Trump’s views really upset me in a visceral, I-feel-sick-in-my-stomach way. That being said, I want to point out to those of you in my left-leaning sphere that most Trump supporters I know are not racist, misogynist xenophobes. My struggle in the last 48 hours has been dealing with this disconnect—how can people I love and care about condone the beliefs and political platform that embolden actual racist, misogynist xenophobes who are out there? I ask this honestly and respectfully, without trying to provoke or denigrate anyone. We all as people are broken, but not irredeemable.

One realization I have come to is that many people overlooked these horrific qualities because they truly believe that the election of Trump will directly lead to millions of lives saved because of his stance on abortion. Please do not roll your eyes or laugh…that will get us nowhere. Please, for the sake of argument, try to understand where these voters are coming from. In full disclosure, I am pro-choice (my personal views are best expressed here). But please know that many people truly believe abortion is murder and that Trump will appoint Supreme Court justices that will overturn Roe v. Wade. I think these voters don’t realize that Roe was decided by a conservative court, yet they are putting their hopes about this issue in this basket. Also, it doesn’t matter that Trump used to be pro-choice and (somewhat conveniently) changed his mind to get Republican votes. To these voters, President Trump = saved lives. If you have these deeply held beliefs about abortion, it is hard to let any other issue sway you.

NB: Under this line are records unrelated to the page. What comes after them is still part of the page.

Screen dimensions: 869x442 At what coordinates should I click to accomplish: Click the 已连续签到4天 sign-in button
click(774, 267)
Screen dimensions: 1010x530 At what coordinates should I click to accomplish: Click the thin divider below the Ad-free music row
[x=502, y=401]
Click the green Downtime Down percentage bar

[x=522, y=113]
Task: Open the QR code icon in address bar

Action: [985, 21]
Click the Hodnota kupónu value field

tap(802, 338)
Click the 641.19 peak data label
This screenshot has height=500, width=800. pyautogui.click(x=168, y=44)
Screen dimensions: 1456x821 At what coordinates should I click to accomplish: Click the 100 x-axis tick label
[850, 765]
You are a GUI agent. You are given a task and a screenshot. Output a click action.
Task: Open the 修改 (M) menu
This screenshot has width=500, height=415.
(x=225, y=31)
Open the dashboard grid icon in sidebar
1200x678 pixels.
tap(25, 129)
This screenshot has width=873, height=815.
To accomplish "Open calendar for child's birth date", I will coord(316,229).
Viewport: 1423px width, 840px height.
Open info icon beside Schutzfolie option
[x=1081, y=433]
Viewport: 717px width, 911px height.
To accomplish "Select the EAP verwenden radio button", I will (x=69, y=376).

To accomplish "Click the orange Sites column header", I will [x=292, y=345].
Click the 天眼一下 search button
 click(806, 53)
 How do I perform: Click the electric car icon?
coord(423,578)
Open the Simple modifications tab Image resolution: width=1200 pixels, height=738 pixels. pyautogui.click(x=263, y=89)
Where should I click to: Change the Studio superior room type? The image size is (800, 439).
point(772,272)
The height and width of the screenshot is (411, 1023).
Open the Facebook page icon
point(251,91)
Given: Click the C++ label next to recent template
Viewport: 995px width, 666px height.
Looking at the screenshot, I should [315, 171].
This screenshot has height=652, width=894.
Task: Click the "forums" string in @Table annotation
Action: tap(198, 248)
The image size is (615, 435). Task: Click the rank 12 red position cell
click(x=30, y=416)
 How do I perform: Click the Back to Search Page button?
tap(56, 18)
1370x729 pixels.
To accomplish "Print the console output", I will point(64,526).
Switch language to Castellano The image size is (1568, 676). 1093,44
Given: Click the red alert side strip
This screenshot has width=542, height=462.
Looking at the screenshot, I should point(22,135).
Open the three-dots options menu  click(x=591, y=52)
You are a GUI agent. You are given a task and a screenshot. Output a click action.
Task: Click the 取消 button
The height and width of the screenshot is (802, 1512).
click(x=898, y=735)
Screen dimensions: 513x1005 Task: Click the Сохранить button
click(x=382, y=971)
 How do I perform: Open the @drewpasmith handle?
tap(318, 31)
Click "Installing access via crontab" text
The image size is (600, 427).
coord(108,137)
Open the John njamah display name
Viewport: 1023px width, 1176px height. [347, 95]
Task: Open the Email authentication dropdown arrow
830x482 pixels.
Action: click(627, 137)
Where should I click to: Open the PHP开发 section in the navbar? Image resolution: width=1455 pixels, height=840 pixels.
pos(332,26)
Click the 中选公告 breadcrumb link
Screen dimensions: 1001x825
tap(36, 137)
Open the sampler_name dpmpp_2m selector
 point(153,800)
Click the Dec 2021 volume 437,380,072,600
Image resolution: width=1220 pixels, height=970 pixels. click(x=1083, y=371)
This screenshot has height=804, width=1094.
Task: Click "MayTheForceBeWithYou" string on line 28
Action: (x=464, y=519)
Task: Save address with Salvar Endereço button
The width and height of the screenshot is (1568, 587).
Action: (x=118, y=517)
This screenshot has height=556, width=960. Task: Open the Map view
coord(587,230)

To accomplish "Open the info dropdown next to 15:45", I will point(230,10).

That being said, the fear that Trump’s message is causing is real. I can’t tell you how many Facebook statuses I have seen from privileged white men in the South (who are my friends) that talk about how happy they are that that the election is over, that life will go on as normal, and that the dramatic social media posts will soon stop. I love y’all as people, but y’all are speaking from a place of privilege. Speaking from my own position as a female, I have felt particularly devalued in this election and by the outcome Tuesday night. I also humbly admit I don’t know what it feels like to be a person of color right now in a country that elected a KKK-endorsed president 8 years after it elected its first black president, but it really, really upsets me that it happened. What I do know is that we all need to recognize that this election really is unlike anything we have seen in our (millennial) lifetimes. We need to commit to protecting one another as there are so many unknowns with what’s to come in the next 4 years.

I am still soul-searching and grappling with what this election means for our country and for me personally. One solid conclusion I do have is that we all need to listen to each other. Safe spaces are important. It is important for someone who is passionately pro-life to have a place they can talk about their views and not be made fun of. You will find this in many churches in the South. I grew up in the church, and you will find many good people there, despite what the election Tuesday may make you believe. It is also important to have a community where you can express how afraid this election has made you feel, because you are a woman, a person of color, a minority, or a white man who cares about these groups, without being made fun of. I have found this community at NYU Law and among many friends from both NYC and back home in the South, and I am so grateful for this.

Safe spaces are important, but we all need to make sure we are stepping out of our own echo chambers. Trump is our president-elect, but we can all still reject racism, xenophobia, and misogyny. I want people in both my “worlds” to know that I am here to engage with you in a non-judgmental way. We all have to stop writing each other off just because we don’t share the same political beliefs.